- **Work to complete**:
The data below is to be set down again exactly as written.
==== Records for the task ====
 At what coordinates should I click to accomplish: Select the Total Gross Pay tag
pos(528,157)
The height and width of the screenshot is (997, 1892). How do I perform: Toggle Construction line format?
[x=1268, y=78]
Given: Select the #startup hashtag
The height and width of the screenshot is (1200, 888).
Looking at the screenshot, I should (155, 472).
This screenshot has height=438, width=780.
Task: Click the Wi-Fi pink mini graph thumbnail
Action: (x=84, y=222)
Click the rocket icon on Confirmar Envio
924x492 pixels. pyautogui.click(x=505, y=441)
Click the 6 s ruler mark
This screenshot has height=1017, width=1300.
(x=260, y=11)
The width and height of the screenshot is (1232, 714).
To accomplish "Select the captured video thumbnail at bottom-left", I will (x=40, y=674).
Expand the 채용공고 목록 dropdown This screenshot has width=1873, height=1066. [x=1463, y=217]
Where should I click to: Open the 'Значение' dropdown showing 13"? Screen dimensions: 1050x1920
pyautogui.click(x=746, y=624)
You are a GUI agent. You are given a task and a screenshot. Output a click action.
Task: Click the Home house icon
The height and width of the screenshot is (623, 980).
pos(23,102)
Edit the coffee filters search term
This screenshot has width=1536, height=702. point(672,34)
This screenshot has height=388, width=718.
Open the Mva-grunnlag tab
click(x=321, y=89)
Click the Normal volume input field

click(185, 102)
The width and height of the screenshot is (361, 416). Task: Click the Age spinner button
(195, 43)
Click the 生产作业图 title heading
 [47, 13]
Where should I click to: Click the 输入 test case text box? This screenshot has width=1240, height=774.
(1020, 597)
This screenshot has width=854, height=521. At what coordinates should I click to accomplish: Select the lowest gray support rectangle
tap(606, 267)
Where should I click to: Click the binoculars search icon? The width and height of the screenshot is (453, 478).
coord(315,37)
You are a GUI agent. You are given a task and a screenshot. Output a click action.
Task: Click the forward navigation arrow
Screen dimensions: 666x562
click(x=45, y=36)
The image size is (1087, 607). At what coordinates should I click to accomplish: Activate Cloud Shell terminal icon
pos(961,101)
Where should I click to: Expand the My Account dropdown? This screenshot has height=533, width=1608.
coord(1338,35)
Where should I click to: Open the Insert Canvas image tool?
====
- **Written reply**:
 At what coordinates should I click to accomplish: Select the Total Gross Pay tag
pos(528,157)
The height and width of the screenshot is (997, 1892). How do I perform: Toggle Construction line format?
[x=1268, y=78]
Given: Select the #startup hashtag
The height and width of the screenshot is (1200, 888).
Looking at the screenshot, I should (155, 472).
This screenshot has height=438, width=780.
Task: Click the Wi-Fi pink mini graph thumbnail
Action: (x=84, y=222)
Click the rocket icon on Confirmar Envio
924x492 pixels. pyautogui.click(x=505, y=441)
Click the 6 s ruler mark
This screenshot has height=1017, width=1300.
(x=260, y=11)
The width and height of the screenshot is (1232, 714).
To accomplish "Select the captured video thumbnail at bottom-left", I will (x=40, y=674).
Expand the 채용공고 목록 dropdown This screenshot has width=1873, height=1066. [x=1463, y=217]
Where should I click to: Open the 'Значение' dropdown showing 13"? Screen dimensions: 1050x1920
pyautogui.click(x=746, y=624)
You are a GUI agent. You are given a task and a screenshot. Output a click action.
Task: Click the Home house icon
The height and width of the screenshot is (623, 980).
pos(23,102)
Edit the coffee filters search term
This screenshot has width=1536, height=702. point(672,34)
This screenshot has height=388, width=718.
Open the Mva-grunnlag tab
click(x=321, y=89)
Click the Normal volume input field

click(185, 102)
The width and height of the screenshot is (361, 416). Task: Click the Age spinner button
(195, 43)
Click the 生产作业图 title heading
 [47, 13]
Where should I click to: Click the 输入 test case text box? This screenshot has width=1240, height=774.
(1020, 597)
This screenshot has width=854, height=521. At what coordinates should I click to accomplish: Select the lowest gray support rectangle
tap(606, 267)
Where should I click to: Click the binoculars search icon? The width and height of the screenshot is (453, 478).
coord(315,37)
You are a GUI agent. You are given a task and a screenshot. Output a click action.
Task: Click the forward navigation arrow
Screen dimensions: 666x562
click(x=45, y=36)
The image size is (1087, 607). At what coordinates should I click to accomplish: Activate Cloud Shell terminal icon
pos(961,101)
Where should I click to: Expand the My Account dropdown? This screenshot has height=533, width=1608.
coord(1338,35)
Where should I click to: Open the Insert Canvas image tool?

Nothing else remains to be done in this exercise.